Open kaplun opened 8 years ago
Hi @kaplun, thanks for your email. Having an interface to help correcting training data is, without doubt, a very nice to have feature. Although I think that with or without an interface, correcting training data is a difficult, boring and frustrating job anyway :) On the other hand I have to say that with the generation of pre-labelled training data, GROBID saves already a lot of work. We have seen that almost anybody with some knowledge of the training guidelines could easily and successfully correct training data.
To answer your question, we have thought about it, but given the time available (nobody is full-time on this project) and the amount of stuff we have on the plate, we have no plans at the moment. However GROBID is an opensource project and we would be happy to include additional features from external contributors. ;-)
Cheers Luca
Hi @lfoppiano. Thanks for the confirmation. I fully understand. I was indeed checking just in case, because, since you confirm nobody is already actively working on this, we might plan to contribute such an interface, in the future.
@kaplun cool stuff. :-) How advanced are you on this? I'm asking because we had already gave some thoughs on the subject. We could exchange ideas and solutions.
Completely blank slate t, :) Just considering such functionality as one future project. We haven't even yet allocated resources to it :)

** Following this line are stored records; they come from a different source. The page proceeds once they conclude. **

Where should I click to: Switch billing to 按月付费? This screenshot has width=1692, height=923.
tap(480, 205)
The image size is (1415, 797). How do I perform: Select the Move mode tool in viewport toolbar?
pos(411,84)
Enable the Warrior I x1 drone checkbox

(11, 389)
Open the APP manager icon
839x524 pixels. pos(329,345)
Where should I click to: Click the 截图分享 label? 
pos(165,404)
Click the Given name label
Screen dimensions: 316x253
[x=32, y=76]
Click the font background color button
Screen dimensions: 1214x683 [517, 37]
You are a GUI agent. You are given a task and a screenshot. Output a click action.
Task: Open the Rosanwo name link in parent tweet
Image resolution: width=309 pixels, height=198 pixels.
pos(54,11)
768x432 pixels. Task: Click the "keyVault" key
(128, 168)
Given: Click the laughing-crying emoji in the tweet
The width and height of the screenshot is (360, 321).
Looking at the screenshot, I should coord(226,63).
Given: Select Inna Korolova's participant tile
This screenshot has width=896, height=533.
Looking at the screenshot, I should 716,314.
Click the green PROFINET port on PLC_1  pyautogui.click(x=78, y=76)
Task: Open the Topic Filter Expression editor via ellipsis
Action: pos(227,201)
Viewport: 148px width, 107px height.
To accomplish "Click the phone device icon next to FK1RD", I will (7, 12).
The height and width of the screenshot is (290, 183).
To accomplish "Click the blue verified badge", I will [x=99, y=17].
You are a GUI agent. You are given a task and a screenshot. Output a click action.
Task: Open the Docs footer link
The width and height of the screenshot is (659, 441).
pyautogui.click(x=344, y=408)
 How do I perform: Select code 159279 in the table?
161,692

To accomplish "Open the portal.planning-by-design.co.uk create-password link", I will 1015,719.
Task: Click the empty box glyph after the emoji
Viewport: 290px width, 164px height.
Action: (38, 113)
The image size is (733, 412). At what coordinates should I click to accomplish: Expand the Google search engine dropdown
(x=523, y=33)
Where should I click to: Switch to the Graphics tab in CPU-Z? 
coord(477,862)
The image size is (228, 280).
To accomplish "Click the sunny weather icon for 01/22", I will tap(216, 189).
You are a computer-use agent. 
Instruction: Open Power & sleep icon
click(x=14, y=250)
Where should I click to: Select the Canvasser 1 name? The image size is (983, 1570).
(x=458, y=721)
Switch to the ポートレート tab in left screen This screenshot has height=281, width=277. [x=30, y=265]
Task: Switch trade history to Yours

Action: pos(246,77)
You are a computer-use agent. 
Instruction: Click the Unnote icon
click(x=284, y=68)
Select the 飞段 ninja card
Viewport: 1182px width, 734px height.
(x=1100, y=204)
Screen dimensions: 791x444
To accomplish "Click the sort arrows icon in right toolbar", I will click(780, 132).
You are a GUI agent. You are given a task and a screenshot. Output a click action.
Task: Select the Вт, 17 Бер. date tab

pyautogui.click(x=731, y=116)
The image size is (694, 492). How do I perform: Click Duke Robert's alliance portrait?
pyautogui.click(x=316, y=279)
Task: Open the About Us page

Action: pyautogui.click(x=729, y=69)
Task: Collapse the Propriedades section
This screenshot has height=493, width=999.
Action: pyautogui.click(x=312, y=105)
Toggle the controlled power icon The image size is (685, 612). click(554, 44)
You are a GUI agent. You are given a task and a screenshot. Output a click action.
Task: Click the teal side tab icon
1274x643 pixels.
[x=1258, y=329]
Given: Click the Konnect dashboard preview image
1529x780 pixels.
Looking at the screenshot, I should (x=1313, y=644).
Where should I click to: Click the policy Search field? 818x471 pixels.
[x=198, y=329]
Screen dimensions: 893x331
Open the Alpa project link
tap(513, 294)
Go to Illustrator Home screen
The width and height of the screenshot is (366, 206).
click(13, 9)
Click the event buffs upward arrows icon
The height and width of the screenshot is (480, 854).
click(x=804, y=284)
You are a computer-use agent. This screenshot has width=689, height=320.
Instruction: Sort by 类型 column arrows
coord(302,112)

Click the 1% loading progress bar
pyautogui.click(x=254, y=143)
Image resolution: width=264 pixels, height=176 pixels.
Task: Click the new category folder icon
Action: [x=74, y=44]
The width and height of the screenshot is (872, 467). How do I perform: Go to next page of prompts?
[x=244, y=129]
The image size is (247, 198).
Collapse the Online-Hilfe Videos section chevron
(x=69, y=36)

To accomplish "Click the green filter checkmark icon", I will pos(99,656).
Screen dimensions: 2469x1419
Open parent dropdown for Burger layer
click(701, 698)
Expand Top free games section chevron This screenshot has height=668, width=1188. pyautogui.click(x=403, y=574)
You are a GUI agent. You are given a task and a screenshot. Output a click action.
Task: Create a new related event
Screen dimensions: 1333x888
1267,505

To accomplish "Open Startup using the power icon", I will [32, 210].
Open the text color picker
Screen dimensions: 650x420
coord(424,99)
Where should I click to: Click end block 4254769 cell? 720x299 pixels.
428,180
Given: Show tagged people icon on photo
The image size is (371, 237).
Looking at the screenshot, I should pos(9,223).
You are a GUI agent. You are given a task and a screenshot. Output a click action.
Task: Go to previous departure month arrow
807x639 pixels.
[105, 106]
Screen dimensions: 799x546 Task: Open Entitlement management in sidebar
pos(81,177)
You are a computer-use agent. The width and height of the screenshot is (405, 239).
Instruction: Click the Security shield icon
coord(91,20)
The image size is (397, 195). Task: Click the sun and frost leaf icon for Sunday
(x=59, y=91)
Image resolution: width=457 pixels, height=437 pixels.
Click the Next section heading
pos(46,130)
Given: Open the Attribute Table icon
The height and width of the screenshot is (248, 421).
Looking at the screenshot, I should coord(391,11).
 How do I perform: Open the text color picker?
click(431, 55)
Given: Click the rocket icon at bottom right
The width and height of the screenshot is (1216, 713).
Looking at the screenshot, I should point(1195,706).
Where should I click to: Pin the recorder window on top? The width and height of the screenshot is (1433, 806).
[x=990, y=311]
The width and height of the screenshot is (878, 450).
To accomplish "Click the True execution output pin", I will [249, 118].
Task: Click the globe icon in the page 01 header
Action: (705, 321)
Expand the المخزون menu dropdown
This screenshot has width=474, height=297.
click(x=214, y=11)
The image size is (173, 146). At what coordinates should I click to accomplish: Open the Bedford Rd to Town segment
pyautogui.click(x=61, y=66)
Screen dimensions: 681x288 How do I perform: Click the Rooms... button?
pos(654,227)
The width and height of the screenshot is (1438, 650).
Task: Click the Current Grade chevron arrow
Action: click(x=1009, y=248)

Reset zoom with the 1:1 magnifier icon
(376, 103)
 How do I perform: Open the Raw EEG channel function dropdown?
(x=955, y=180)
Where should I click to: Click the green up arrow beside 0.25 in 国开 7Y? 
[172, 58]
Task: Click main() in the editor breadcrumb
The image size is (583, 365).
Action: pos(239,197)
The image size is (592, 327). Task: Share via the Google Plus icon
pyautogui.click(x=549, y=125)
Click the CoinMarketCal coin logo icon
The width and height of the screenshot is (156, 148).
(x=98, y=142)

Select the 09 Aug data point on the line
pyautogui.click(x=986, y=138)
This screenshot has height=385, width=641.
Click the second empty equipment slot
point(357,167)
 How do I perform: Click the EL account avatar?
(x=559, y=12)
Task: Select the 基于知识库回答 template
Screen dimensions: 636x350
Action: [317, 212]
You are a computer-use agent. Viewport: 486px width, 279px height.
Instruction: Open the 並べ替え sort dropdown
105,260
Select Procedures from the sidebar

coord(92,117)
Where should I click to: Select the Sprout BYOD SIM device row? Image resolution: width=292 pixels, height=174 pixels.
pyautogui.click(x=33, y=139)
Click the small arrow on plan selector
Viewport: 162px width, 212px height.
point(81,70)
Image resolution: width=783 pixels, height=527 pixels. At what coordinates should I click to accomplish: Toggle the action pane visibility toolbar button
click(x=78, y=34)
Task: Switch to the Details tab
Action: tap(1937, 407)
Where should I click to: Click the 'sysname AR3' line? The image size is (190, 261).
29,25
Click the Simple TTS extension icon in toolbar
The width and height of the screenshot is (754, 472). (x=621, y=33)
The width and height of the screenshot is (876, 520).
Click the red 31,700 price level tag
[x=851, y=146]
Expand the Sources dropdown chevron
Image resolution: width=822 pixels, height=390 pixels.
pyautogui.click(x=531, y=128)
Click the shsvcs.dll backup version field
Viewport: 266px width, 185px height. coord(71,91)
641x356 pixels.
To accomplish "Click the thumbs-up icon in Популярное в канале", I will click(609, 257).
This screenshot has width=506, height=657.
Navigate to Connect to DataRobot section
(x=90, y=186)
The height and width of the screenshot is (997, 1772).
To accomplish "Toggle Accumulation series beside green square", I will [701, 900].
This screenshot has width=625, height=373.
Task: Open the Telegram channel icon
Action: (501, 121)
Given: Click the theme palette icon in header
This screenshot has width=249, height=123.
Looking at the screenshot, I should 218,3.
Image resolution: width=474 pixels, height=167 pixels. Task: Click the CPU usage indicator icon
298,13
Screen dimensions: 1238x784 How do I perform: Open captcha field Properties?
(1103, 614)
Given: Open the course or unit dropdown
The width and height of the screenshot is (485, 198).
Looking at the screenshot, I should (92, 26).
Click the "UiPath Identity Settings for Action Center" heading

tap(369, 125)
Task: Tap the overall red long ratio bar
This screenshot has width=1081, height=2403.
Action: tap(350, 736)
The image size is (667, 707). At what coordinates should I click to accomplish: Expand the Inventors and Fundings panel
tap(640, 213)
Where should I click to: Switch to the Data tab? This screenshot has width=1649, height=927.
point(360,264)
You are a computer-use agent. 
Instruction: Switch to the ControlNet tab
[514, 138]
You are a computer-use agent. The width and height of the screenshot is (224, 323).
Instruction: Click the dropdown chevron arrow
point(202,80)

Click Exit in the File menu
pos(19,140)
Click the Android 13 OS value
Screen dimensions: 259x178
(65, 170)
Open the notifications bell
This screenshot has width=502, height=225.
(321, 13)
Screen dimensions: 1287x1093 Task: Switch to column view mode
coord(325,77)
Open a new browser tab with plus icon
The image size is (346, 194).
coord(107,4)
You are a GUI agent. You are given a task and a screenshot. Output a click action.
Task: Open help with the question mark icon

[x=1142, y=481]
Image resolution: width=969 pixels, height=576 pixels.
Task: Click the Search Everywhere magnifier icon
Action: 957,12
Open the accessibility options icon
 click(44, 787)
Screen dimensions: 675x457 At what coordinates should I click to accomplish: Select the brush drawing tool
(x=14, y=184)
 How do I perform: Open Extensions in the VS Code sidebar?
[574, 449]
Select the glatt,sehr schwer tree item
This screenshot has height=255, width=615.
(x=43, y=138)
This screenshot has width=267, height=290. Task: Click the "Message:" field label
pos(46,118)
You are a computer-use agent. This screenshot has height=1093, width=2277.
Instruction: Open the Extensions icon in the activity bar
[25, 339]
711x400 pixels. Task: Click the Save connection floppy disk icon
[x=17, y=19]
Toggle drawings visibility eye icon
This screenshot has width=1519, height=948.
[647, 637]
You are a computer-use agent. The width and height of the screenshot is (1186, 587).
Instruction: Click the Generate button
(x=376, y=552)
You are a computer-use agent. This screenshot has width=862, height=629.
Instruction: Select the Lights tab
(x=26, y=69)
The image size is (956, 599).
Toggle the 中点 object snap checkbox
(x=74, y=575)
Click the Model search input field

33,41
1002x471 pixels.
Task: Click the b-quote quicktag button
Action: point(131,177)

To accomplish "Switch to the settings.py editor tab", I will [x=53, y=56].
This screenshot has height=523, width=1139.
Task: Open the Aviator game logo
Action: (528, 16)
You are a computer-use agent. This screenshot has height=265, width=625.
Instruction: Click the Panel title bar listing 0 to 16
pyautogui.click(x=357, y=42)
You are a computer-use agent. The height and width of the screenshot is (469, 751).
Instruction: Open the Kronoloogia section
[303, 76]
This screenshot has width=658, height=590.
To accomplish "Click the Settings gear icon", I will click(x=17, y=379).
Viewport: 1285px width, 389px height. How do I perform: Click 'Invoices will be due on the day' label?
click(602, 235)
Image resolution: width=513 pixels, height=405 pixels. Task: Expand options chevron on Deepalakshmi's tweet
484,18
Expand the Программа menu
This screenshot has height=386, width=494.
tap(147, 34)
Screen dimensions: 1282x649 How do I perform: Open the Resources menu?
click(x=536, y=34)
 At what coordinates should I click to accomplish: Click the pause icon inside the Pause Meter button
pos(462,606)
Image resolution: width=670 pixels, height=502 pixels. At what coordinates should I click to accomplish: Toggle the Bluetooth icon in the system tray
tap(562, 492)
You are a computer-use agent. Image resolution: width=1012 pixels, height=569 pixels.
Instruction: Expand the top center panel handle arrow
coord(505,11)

What I can tell you is that if we were to implement it, we would implement a generic indipendent component, using Angular 2+Bootstrap for front end and Python-Flask for the backend.
cc: @jmartinm
@kaplun I forgot to mention, you might want to have a look at https://github.com/Vi-dot/grobid-smecta ;-) At the moment is tailored to handle astronomical training data (https://github.com/kermitt2/grobid-astro) but looks promising. This could be a common point of discussion in Berlin :-)
Currently, for prospect training data producers there is an entrance barrier due to the need of manually editing the TEI XML produced by Grobid in order to introduce corrections that can be later feed back into the training.
It would be great to have a web interface similar to Google Structured Data Markup Helper that would greatly reduce the effort of producing training data.
Was such interface already considered or planned?